In actuality, your computer is only really running one single program – the operating system. It loads in your program’s code into its memory. Then it points the CPU at the start of the program and lets the CPU run those instructions for a little bit. After a given brief period of time (nano/micro seconds), the CPU jumps back into the operating system code.

This allows the operating system to ensure that all the programs it has started, and things like disk activity etc, get a fair shot at the CPU.

All of this operating system overhead is done in terms of program code.

If programs could just offload themselves – or chunks of their work – to another CPU/core, that would mess with the operating system’s scheduling. Only the operating system can assign work to specific CPUs/cores; if it didn’t, the offloaded code would effectively be going rogue due to the way current architecture works.

You really don’t want a system where a piece of code can usurp the operating system and take control of the CPU for itself.

To offload work, a program must summon the operating system, and create a thread which will be transfered to and executed on a different CPU core (hopefully, if none are available, the CPU will just add it to the scheduling list).

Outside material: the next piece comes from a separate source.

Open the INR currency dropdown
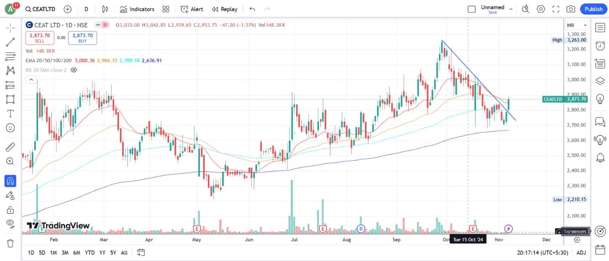The image size is (609, 261). 577,25
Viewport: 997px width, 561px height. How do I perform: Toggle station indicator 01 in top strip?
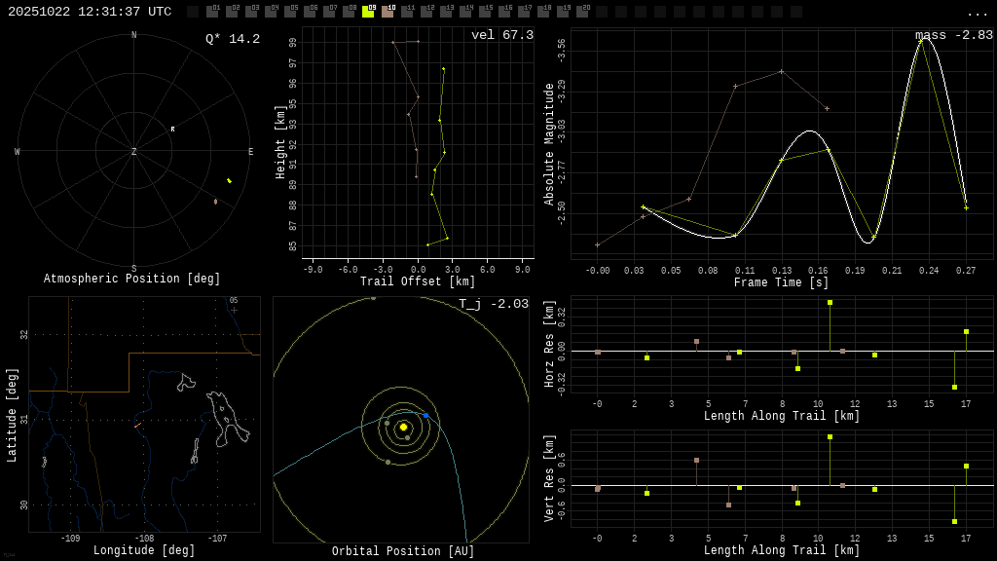click(212, 12)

The work involved in this is significant. It’s not a few handy machine instructions. It’s more like several pages of long paragraphs.

That sets an entry barrier to the types of work that are worth doing in parallel. Anything under a few thousand CPU instructions isn’t really worth it, which results in the vast majority of code going unparallelized: your CPU cores sit there idle.

Infact, if you watch your CPU cores on most modern operating systems, even when the system is multitasking, almost all the work continues to happen on the primary core, because most of the tasks going on just aren’t heavy weight enough to cross that threshold.

It’s a bit like the difference between “Dear Santa, I’d like a bike this year, luv Oli” and having to file a requisition form for it. Asking for code to be executed independently of your main thread of work requires paragraphs, pages even, of machine instructions, no matter how convenient it is to express in your programming language.

The only way around this obstacle to better and more efficient usage of multiple CPU cores is for one or more of the manufacturers to introduce hardware (i.e. on-chip/machine instruction) support to the operating systems for these facilities.

Perhaps, for desktop systems etc, they might want to look at some kind of FPGA layer on their chips so that the scheduling systems of the OS/kernel can be converted into pseudo-machine code.

7 Comments

Nice explanation Oli.

Think even our sixth-form ICT lot might understand it! ;)

Soo basicly it’s like the government. Each request has to go through channels and then be delegated.

Tuure Laurinolli May 10, 2010 at 4:35 pm

Indeed it’s difficult to split operations that are already “small” across cores.

How about larger, more independent tasks, don’t you have any of those? For example handling tasks related to each player in a separate thread, and letting the OS schedule those. That specifically is maybe unrealistic, but derivatives of it aren’t.

Well, I wasn’t specifically talking about WWIIOL there, but programming in general; you have to find those larger tasks in order to make use of multiple cores. And if your program’s workload doesn’t involve lots of large, CPU-greedy payloads, like a game client or a physics simulation etc, you can fall into variations of the same delegation trap.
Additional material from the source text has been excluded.